Exercise passage
|---|
The model marginalizes out the discrete parameter \(z\), storing the
unnormalized conditional probability \(\log q(z_i=k|\theta,\pi)\) in

`log_q_z[i,~k]`

.

The Stan model converges quickly and mixes well using NUTS starting at diffuse initial points, unlike the equivalent model implemented with Gibbs sampling over the discrete parameter. Reasonable weakly informative priors are \(\alpha_k = 3\) and \(\beta_{k,k} = 2.5 K\) and \(\beta_{k,k'} = 1\) if \(k \neq k'\). Taking \(\alpha\) and \(\beta_k\) to be unit vectors and applying optimization will produce the same answer as the expectation maximization (EM) algorithm of Dawid and Skene (1979).
|---|
Dataset

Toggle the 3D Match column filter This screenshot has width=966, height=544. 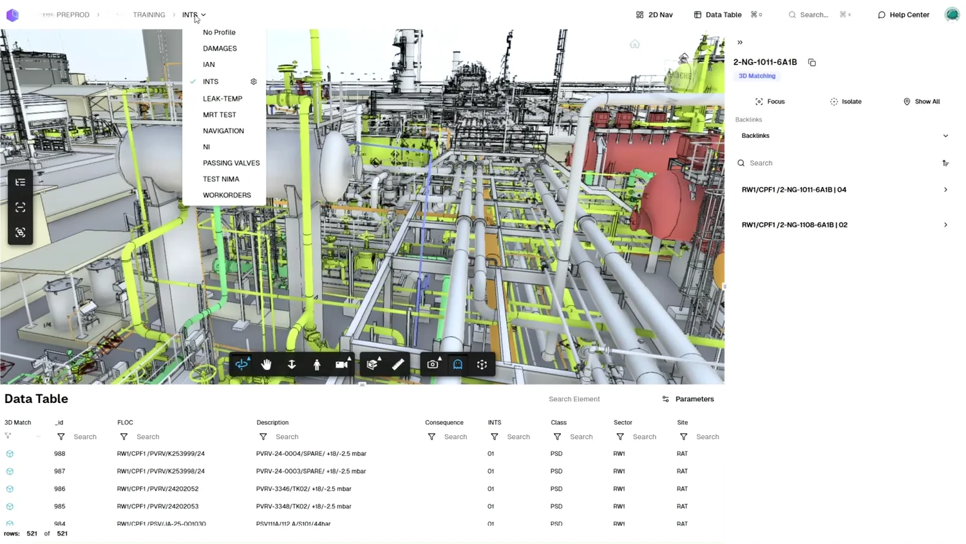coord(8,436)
|---|
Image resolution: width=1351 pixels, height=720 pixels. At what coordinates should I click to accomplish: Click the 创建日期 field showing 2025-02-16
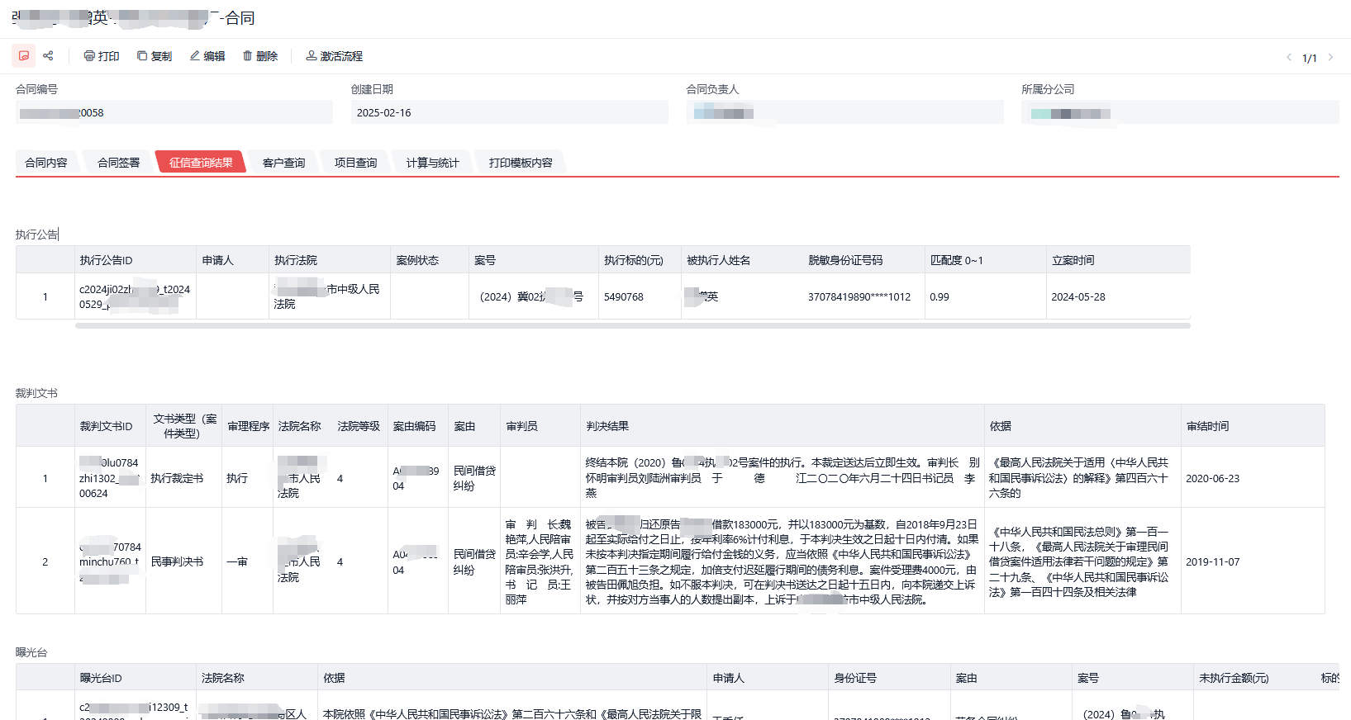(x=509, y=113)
|---|
Action item
Duplicate everything in the passage on the Stan model above, from "The model marginalizes" down to "and Skene (1979).".

Written reply
The model marginalizes out the discrete parameter \(z\), storing the
unnormalized conditional probability \(\log q(z_i=k|\theta,\pi)\) in

`log_q_z[i,~k]`

.

The Stan model converges quickly and mixes well using NUTS starting at diffuse initial points, unlike the equivalent model implemented with Gibbs sampling over the discrete parameter. Reasonable weakly informative priors are \(\alpha_k = 3\) and \(\beta_{k,k} = 2.5 K\) and \(\beta_{k,k'} = 1\) if \(k \neq k'\). Taking \(\alpha\) and \(\beta_k\) to be unit vectors and applying optimization will produce the same answer as the expectation maximization (EM) algorithm of Dawid and Skene (1979).